Using the text below on white evangelicals and party identification, answer each question briefly.
(a) From which group must data separate white evangelicals to show white evangelicals' opinions?
(b) According to the quoted lines, how does Republican identification change with income?
(c) Which conclusion does the writer favor?

*Selected extract:*
▽
If you want to know white evangelicals' opinions, you have to look at data like those provided above which disaggregate white evangelicals from Black evangelicals and look at the former alone. Party identification is a particularly good indicator of white evangelicals' thoughts on economic questions, as it is highly unlikely for them (in contrast to, say, higher-income women) to refuse to identify as Republican because they support abortion, GLBT rights, and like issues -- a hypothesis borne out by the fact that Republican identification steeply rises with income, as you recognize below.
>It shows, unsurprisingly, that Republican identification rises with
>income, and that born-againers are more likely to be Reps than
>non-b.a.'ers at any income level.
What conclusion should we draw from that? That the born-again at all income levels are a lost cause or that we should present a robust left-wing economic agenda, robust enough to appeal to even low-income working-class white evangelicals the majority of whom do not identify as Republican and differ only a little from low-income working-class white evangelicals? I say it's the latter.
△
*Record extracts:*
▽
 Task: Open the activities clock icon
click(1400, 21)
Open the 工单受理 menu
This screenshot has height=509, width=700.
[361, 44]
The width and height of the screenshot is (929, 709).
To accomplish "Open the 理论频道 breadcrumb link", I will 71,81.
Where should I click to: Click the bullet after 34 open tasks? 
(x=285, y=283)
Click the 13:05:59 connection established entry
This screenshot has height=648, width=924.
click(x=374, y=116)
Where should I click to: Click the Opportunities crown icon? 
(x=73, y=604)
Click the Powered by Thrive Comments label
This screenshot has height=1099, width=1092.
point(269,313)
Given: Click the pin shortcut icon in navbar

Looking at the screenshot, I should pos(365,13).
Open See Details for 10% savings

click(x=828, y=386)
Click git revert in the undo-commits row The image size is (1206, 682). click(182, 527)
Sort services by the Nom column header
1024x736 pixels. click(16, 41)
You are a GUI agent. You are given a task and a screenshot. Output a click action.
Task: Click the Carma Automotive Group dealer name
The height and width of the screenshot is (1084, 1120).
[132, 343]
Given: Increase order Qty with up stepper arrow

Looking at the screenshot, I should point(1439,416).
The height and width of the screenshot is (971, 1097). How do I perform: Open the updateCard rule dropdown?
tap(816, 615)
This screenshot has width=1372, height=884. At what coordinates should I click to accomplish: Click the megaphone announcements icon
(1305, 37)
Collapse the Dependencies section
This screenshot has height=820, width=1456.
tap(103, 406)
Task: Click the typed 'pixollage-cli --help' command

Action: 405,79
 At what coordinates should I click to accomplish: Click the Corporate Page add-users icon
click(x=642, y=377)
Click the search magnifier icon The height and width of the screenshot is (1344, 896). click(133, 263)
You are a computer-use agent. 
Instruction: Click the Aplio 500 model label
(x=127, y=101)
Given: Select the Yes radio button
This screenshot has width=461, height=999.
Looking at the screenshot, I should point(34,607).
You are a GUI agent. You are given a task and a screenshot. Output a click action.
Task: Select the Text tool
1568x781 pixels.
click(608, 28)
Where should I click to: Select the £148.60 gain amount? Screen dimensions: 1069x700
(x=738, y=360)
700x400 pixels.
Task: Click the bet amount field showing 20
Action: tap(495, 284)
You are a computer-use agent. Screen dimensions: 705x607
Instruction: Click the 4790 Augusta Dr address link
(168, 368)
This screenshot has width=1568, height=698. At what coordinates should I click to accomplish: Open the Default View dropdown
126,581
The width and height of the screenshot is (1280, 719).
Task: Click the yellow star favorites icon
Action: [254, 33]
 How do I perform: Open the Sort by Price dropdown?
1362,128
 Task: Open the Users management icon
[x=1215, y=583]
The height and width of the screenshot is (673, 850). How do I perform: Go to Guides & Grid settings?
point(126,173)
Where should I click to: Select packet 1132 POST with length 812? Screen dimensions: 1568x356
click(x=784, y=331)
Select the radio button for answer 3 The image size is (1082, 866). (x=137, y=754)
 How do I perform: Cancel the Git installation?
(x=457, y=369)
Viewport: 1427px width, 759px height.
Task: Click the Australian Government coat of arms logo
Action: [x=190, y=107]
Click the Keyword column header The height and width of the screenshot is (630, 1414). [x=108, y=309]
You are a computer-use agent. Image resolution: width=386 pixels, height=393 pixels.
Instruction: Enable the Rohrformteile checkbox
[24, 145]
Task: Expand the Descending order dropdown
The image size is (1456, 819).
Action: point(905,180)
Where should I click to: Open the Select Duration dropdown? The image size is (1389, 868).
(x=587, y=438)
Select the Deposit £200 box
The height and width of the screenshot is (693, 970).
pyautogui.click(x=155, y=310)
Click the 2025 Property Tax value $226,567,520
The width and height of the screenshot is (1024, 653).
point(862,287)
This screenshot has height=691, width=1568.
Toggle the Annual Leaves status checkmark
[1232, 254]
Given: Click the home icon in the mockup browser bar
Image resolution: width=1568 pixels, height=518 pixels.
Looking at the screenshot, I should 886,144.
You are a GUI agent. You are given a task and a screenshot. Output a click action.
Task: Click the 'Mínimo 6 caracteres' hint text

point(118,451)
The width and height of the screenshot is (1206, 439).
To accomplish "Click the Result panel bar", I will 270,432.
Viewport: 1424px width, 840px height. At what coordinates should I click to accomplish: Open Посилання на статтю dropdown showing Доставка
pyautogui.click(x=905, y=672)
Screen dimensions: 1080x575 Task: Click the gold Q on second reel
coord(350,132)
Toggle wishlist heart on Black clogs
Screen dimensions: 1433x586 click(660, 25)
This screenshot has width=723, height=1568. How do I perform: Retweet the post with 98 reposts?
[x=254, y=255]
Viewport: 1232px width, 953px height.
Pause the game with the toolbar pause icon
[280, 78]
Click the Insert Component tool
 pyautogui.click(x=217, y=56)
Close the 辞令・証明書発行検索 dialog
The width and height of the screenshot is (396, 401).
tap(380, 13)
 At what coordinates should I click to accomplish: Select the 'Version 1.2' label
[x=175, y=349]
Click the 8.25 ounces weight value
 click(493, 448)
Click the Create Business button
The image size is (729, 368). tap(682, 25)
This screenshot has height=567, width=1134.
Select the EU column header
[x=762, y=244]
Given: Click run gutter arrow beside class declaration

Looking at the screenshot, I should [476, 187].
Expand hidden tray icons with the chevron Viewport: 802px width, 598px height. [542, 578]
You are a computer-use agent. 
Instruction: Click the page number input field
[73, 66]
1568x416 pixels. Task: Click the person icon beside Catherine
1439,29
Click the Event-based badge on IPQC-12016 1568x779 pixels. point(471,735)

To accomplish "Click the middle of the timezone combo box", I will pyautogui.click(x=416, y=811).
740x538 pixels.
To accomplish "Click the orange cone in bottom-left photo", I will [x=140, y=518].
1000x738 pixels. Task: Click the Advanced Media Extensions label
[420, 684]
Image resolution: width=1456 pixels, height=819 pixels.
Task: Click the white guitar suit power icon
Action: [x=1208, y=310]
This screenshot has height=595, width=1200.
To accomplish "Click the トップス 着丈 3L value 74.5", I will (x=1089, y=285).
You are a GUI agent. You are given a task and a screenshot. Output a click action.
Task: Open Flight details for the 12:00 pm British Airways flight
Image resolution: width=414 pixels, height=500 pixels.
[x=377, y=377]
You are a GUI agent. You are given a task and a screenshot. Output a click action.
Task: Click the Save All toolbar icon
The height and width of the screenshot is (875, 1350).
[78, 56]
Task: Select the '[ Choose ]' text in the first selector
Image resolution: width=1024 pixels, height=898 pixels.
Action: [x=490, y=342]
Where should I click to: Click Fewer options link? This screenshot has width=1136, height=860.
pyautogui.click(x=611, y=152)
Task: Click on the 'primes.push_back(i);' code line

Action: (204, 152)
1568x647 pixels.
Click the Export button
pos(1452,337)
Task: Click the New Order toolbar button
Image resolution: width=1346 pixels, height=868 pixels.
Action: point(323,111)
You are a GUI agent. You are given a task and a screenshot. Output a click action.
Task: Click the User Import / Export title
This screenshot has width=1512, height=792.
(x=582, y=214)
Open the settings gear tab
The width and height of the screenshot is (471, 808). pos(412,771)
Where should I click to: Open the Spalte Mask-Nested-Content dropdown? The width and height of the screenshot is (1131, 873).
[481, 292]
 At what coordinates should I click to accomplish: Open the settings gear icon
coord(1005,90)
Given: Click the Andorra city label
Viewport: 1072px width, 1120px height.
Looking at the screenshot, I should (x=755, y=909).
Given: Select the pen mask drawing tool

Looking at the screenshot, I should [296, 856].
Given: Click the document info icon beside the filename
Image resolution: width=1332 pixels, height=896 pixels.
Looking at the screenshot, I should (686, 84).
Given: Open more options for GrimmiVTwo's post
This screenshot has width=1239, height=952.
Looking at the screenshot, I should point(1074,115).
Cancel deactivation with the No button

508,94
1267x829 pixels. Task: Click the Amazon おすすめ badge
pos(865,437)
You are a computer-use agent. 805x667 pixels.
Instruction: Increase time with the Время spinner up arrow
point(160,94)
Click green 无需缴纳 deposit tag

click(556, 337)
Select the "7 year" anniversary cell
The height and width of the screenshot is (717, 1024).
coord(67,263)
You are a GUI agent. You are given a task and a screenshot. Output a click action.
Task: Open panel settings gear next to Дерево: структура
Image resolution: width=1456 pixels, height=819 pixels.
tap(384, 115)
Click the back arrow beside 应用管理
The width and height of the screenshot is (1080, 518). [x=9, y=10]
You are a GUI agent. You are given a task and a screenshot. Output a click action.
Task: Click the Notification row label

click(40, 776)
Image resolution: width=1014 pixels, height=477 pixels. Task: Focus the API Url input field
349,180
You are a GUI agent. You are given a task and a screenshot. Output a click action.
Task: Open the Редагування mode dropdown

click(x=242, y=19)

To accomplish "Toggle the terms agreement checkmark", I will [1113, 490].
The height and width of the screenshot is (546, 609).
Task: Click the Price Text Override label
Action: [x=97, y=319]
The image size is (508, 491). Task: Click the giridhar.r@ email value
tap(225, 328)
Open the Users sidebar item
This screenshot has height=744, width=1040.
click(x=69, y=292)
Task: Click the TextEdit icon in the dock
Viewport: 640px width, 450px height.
△
*Answer for the task:*
(a) Black evangelicals.
(b) It rises as income rises.
(c) Presenting a robust left-wing economic agenda.